**PROBLEM**
Please set out every line of the records below as a numbered list, leaving out any blank lines.

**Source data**
......
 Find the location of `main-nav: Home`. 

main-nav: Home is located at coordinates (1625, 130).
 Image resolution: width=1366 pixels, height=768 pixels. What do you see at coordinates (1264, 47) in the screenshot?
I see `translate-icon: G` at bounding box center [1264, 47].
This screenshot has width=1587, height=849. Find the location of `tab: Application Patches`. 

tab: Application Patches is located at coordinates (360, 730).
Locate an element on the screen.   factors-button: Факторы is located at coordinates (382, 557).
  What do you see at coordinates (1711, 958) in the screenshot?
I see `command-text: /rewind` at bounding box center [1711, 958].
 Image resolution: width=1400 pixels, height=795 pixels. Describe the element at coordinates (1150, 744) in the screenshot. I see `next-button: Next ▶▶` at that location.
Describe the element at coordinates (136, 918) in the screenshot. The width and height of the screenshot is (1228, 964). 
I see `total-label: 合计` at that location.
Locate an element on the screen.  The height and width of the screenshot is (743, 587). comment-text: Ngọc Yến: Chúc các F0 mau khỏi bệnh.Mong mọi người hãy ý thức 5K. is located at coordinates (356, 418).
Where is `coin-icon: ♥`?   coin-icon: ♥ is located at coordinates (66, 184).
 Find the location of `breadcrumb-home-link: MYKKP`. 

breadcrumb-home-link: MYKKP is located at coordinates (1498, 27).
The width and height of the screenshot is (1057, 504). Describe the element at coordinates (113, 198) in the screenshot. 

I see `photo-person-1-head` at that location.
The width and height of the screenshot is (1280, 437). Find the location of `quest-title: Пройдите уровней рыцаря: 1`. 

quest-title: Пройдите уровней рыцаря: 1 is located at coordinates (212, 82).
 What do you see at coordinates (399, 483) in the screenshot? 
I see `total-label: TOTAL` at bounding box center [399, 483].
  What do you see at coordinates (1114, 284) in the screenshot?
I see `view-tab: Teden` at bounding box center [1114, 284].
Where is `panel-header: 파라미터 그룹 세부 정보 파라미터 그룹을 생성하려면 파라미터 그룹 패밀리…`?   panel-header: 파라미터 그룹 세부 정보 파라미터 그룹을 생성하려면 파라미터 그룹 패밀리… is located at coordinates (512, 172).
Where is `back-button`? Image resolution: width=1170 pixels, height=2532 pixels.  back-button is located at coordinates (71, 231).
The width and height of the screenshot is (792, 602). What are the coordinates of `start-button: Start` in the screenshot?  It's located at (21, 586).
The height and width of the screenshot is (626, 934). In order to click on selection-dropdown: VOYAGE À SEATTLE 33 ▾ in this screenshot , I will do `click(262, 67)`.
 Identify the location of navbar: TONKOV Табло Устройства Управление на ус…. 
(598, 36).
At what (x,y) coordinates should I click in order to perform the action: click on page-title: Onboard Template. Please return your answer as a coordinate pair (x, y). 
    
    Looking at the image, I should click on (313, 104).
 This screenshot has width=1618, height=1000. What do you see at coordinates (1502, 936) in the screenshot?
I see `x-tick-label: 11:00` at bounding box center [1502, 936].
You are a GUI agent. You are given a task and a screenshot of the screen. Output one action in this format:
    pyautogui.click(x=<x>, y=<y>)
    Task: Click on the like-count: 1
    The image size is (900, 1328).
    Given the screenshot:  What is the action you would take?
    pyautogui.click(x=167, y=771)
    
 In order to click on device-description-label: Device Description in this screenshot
......
**RESPONSE AREA**
1.  Find the location of `main-nav: Home`. 
2. main-nav: Home is located at coordinates (1625, 130).
3.  Image resolution: width=1366 pixels, height=768 pixels. What do you see at coordinates (1264, 47) in the screenshot?
4. I see `translate-icon: G` at bounding box center [1264, 47].
5. This screenshot has width=1587, height=849. Find the location of `tab: Application Patches`. 
6. tab: Application Patches is located at coordinates (360, 730).
7. Locate an element on the screen.   factors-button: Факторы is located at coordinates (382, 557).
8.   What do you see at coordinates (1711, 958) in the screenshot?
9. I see `command-text: /rewind` at bounding box center [1711, 958].
10.  Image resolution: width=1400 pixels, height=795 pixels. Describe the element at coordinates (1150, 744) in the screenshot. I see `next-button: Next ▶▶` at that location.
11. Describe the element at coordinates (136, 918) in the screenshot. The width and height of the screenshot is (1228, 964). 
12. I see `total-label: 合计` at that location.
13. Locate an element on the screen.  The height and width of the screenshot is (743, 587). comment-text: Ngọc Yến: Chúc các F0 mau khỏi bệnh.Mong mọi người hãy ý thức 5K. is located at coordinates (356, 418).
14. Where is `coin-icon: ♥`?   coin-icon: ♥ is located at coordinates (66, 184).
15.  Find the location of `breadcrumb-home-link: MYKKP`. 
16. breadcrumb-home-link: MYKKP is located at coordinates (1498, 27).
17. The width and height of the screenshot is (1057, 504). Describe the element at coordinates (113, 198) in the screenshot. 
18. I see `photo-person-1-head` at that location.
19. The width and height of the screenshot is (1280, 437). Find the location of `quest-title: Пройдите уровней рыцаря: 1`. 
20. quest-title: Пройдите уровней рыцаря: 1 is located at coordinates (212, 82).
21.  What do you see at coordinates (399, 483) in the screenshot? 
22. I see `total-label: TOTAL` at bounding box center [399, 483].
23.   What do you see at coordinates (1114, 284) in the screenshot?
24. I see `view-tab: Teden` at bounding box center [1114, 284].
25. Where is `panel-header: 파라미터 그룹 세부 정보 파라미터 그룹을 생성하려면 파라미터 그룹 패밀리…`?   panel-header: 파라미터 그룹 세부 정보 파라미터 그룹을 생성하려면 파라미터 그룹 패밀리… is located at coordinates (512, 172).
26. Where is `back-button`? Image resolution: width=1170 pixels, height=2532 pixels.  back-button is located at coordinates (71, 231).
27. The width and height of the screenshot is (792, 602). What are the coordinates of `start-button: Start` in the screenshot?  It's located at (21, 586).
28. The height and width of the screenshot is (626, 934). In order to click on selection-dropdown: VOYAGE À SEATTLE 33 ▾ in this screenshot , I will do `click(262, 67)`.
29.  Identify the location of navbar: TONKOV Табло Устройства Управление на ус…. 
30. (598, 36).
31. At what (x,y) coordinates should I click in order to perform the action: click on page-title: Onboard Template. Please return your answer as a coordinate pair (x, y). 
32.     Looking at the image, I should click on (313, 104).
33.  This screenshot has width=1618, height=1000. What do you see at coordinates (1502, 936) in the screenshot?
34. I see `x-tick-label: 11:00` at bounding box center [1502, 936].
35. You are a GUI agent. You are given a task and a screenshot of the screen. Output one action in this format:
36.     pyautogui.click(x=<x>, y=<y>)
37.     Task: Click on the like-count: 1
38.     The image size is (900, 1328).
39.     Given the screenshot:  What is the action you would take?
40.     pyautogui.click(x=167, y=771)
41.  In order to click on device-description-label: Device Description in this screenshot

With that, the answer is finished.